During the fourth quarter of calendar 2014, we launched an innovative Coffee of the Month subscription service as well an online retail platform at https://shop.marleycoffee.com/.  We anticipate this to be a key revenue driver in the upcoming year. The Company also sells to other online operators such as Amazon.com, Cooking.com, coffeeicon.com, ecscoffee.com, officedepot.com and coffeewiz.com.

Commitment to Reduce Cash Compensation

Throughout fiscal 2014, the Company issued shares of common stock in consideration for services rendered to its officers, directors and employees in an effort to maximize its cash on hand and improve liquidity. In fiscal 2015, the Company plans to pay the salaries of its officers and employees in cash, provided that where possible, the Company intends to continue to use common stock in lieu of cash consideration, and has continued to pay certain of its employees in stock instead of cash during fiscal 2015. As the Company continues to grow it will need to raise additional cash in order to maintain its growth and fund its operations. If the Company is unable to access additional capital moving forward, it will hurt our ability to maintain growth and possibly jeopardize our ability to maintain our current operations. We may not be able to increase sales, reduce expenses or obtain additional financing, if necessary, at a level to meet our current obligations to continue as a going concern.
 
The Company is focused on growing revenue while working to lower cost of sales and operating expenses, with the ultimate goal of generating net income.

Fiscal Year End 2016 Guidance and Projections
 
  ·  Our revenue expectations for fiscal 2016 are ~$17 million, of which we believe most of the growth will be in the back half of the year.  This projection is based on the current organic growth we’ve seen in our current distribution and doesn't take into consideration any increases in revenue we may get from the launch of our Recyclable RealCups.
     
  · We expect gross profit margins to stay between 25-30%.
     
 
·
We anticipate losses narrowing even further in the first quarter of fiscal 2016 and our goal is to show positive EBITDA by the end of the year.
     
 
·
Senior management will continue to take most of their compensation via equity conserving available cash for operations.
 
Business Growth

The Company is organized around our three pillars of growth, which are domestic, international and ecommerce.
 
  · Domestic grocery sales – Our objective is to build deeper relationships and improve turn rates within our existing customers while continuing to expand into key accounts. We ended the year in approximately 7,200 stores with an average of 5.2 products per store in the United States.
     
  ·
eCommerce subscription model – https://shop.marleycoffee.com/subscriptions/ recently launched and is starting to gain traction. We have been testing multiple initiatives to keep our site “sticky” for consumers.

 
  ·
International - The International Coffee Organization recently reported that it expects global coffee demand to rise 25% by 2021. We believe that we are in a strong position to capitalize on that growth and our goal is to continue finding top-tier operators like the ones we have in Korea, Chile and the United Kingdom.

^^^^

» **Given exercise A**: According to the document, about how many U.S. stores did the company end the year in?
» **Given exercise B**: Return the stretch of the document from "The Company is organized" through "the United States.", copied word for word.

» **Recorded information**:
^^^^

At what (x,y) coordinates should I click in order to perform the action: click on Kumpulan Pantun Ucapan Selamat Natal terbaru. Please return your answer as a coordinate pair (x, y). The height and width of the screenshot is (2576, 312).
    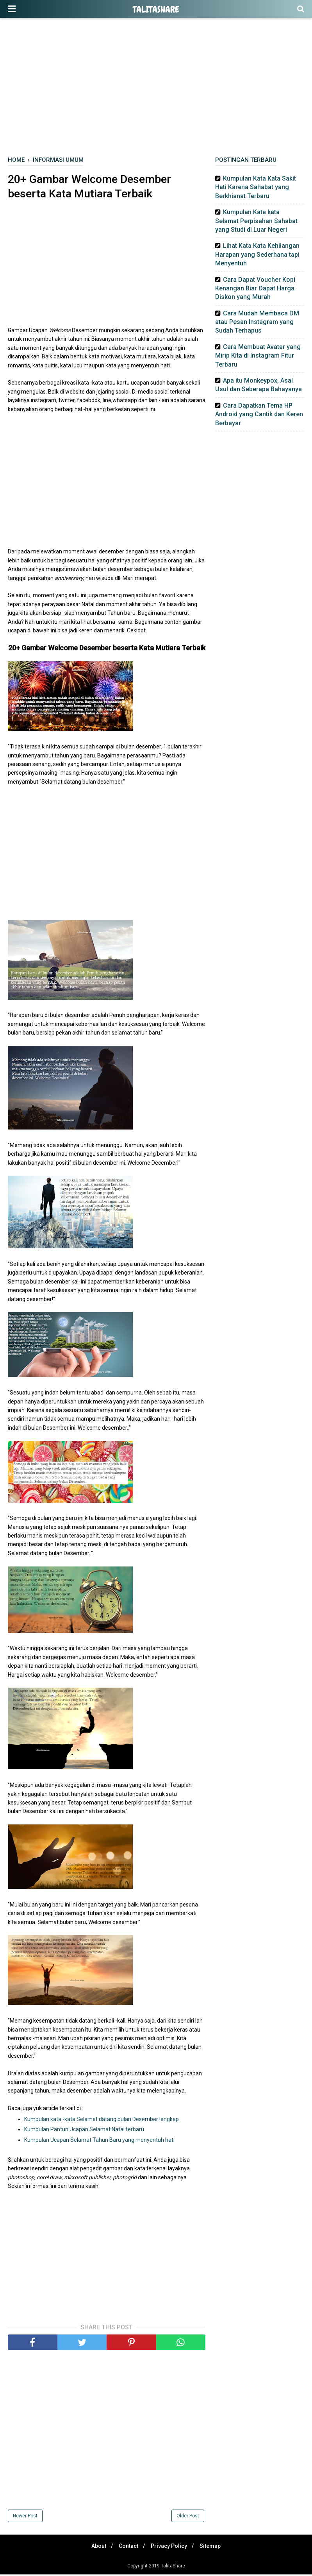
    Looking at the image, I should click on (84, 2131).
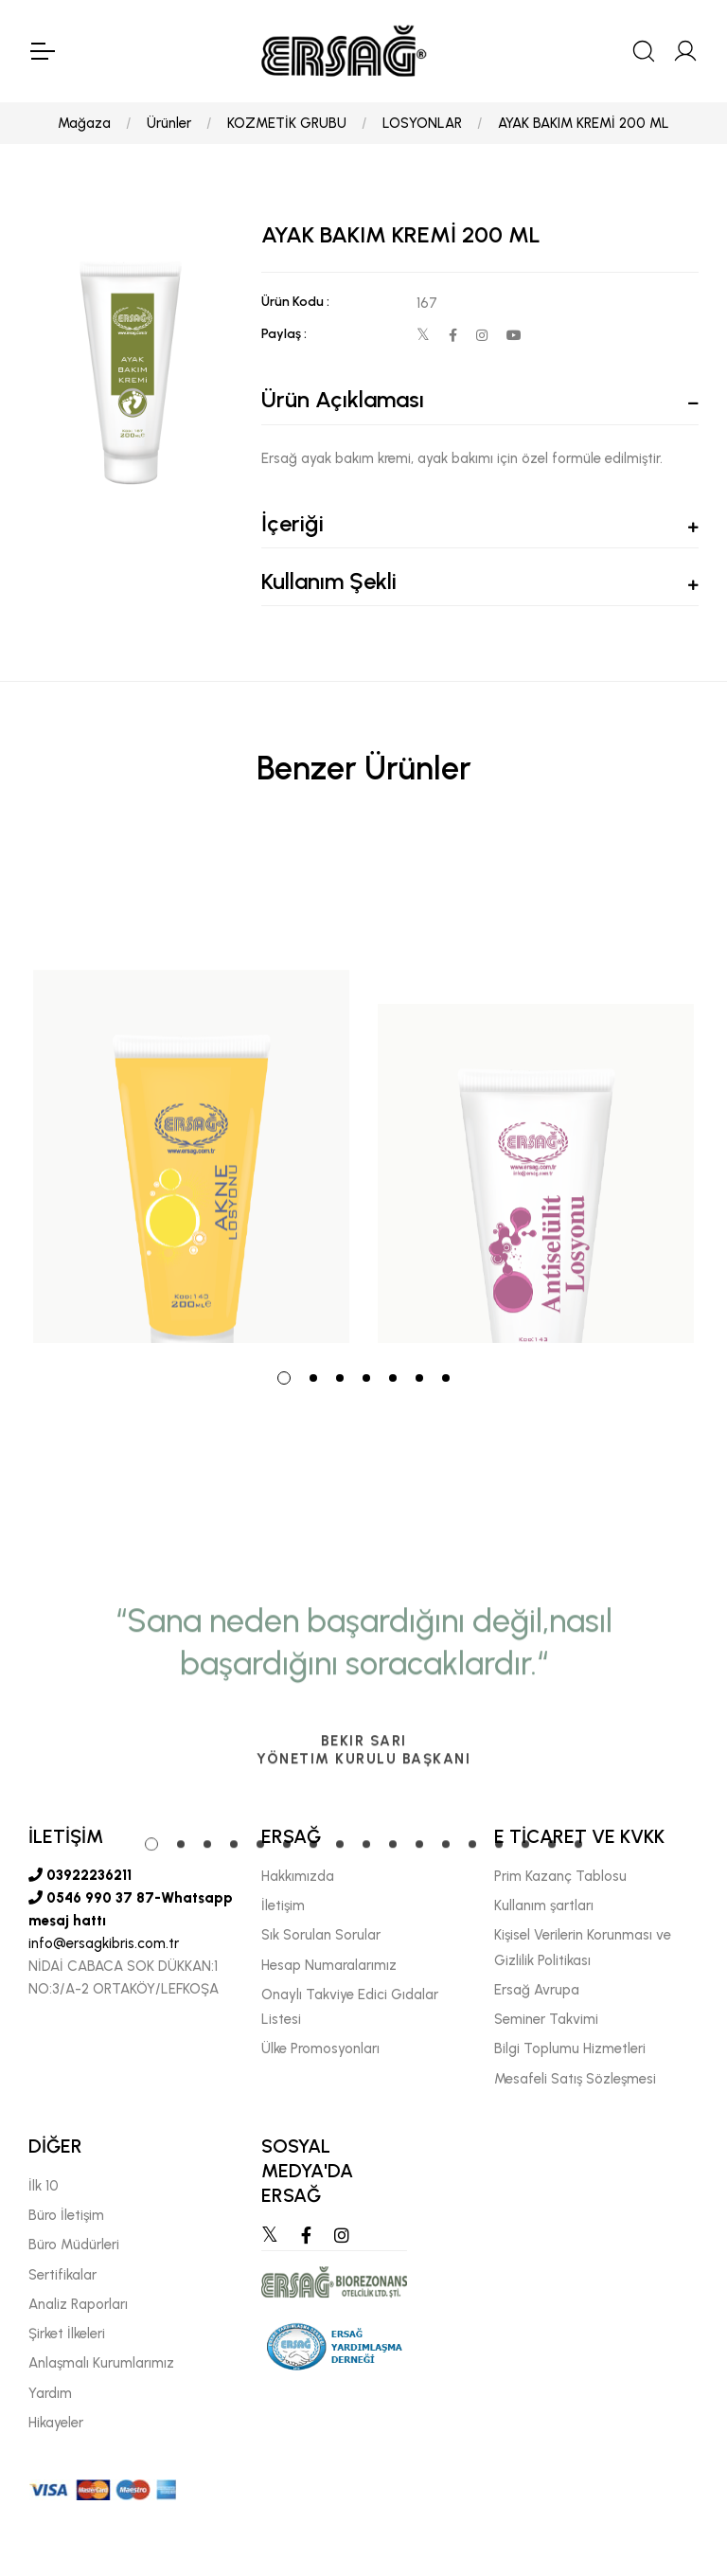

^^^^

» **Full output A**: Approximately 7,200 stores.

» **Full output B**:
The Company is organized around our three pillars of growth, which are domestic, international and ecommerce.
 
  · Domestic grocery sales – Our objective is to build deeper relationships and improve turn rates within our existing customers while continuing to expand into key accounts. We ended the year in approximately 7,200 stores with an average of 5.2 products per store in the United States.